From Health Day News:
“Although parental involvement, support and high supervision decrease the chances of children being involved in bullying, for victims overprotection increased this risk,” Dieter Wolke, one of the review authors, said in a university news release.
“Children need support but some parents try to buffer their children from all negative experiences,” he said. “In the process, they prevent their children from learning ways of dealing with bullies and make them more vulnerable.
Children with overprotective parents may not learn as easily how to assert themselves. If mom and dad are always taking care of you, you may not learn as easily how to take care of yourself. Parents of bullying victims also tend to be more overprotective – which may actually make the problem worse. This seems like a pretty awful catch-22 because I can definitely understand a parent being more protective of a bullied child.
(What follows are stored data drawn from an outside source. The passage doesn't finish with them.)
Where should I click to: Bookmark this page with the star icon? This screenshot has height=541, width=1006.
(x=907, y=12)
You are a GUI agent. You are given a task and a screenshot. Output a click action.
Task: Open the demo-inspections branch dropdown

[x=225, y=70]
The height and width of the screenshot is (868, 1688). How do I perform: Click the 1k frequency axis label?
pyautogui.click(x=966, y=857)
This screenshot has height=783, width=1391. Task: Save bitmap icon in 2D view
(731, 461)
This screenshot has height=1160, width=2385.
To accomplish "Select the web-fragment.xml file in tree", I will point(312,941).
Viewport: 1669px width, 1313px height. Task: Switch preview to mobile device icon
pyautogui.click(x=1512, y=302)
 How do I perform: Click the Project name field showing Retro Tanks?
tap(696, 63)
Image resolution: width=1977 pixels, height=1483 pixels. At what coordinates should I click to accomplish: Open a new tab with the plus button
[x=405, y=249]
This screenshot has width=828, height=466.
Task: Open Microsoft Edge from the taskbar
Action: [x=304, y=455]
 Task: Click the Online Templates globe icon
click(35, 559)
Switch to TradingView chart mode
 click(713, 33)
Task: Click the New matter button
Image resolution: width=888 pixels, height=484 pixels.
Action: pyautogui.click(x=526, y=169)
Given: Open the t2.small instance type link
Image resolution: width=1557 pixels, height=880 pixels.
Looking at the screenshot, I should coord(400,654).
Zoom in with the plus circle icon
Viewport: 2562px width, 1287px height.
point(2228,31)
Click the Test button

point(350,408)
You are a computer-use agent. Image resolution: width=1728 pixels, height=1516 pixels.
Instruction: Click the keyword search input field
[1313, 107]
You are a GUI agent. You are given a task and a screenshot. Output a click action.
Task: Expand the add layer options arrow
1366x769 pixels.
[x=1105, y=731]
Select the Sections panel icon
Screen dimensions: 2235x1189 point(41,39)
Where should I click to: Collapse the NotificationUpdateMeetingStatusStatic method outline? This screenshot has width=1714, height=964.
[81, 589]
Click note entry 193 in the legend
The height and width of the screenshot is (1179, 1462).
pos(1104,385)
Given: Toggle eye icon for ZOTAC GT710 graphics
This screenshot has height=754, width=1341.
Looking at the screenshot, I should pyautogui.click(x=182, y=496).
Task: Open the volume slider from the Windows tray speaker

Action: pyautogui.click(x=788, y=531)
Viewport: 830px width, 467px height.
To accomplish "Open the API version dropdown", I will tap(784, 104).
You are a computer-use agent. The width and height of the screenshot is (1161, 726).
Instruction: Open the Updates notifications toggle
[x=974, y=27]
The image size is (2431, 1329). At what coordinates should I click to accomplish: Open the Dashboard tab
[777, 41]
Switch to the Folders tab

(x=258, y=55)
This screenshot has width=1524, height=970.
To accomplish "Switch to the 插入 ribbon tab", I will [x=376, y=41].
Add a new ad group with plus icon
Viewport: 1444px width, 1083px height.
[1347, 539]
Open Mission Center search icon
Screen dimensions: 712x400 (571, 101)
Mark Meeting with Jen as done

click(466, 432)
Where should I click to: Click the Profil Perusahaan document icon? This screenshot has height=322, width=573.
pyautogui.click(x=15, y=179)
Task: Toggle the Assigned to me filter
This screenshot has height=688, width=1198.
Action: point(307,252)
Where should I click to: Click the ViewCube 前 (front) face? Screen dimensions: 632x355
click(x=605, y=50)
These results are from an analysis of 70 different studies that included over 200,000 children. What shocked me the most about the findings was that being too overprotective appeared to be almost as damaging as being abusive or neglectful in terms of the probability that your child would become a bullying victim.
The study proves that it is necessary to allow children some negative interactions with their peers so that they learn how to handle these interactions. I think this can start really early. I try not to get too involved when my toddler has a battle of wills on the playground, but I am very aware that not all parents agree with this type of parenting. More than once I have had a parent jump in when I was observing from the sidelines to rectify a playground battle. My thought is – I’m not getting between two toddlers. Sorry.
Children of parents who establish clear rules about behavior but are also supportive and emotionally warm are least likely to be bullied, the study authors said.
“These parents allow children to have some conflicts with peers to learn how to solve them rather than intervene at the smallest argument,” Wolke said.
I love it when I accidentally do something right.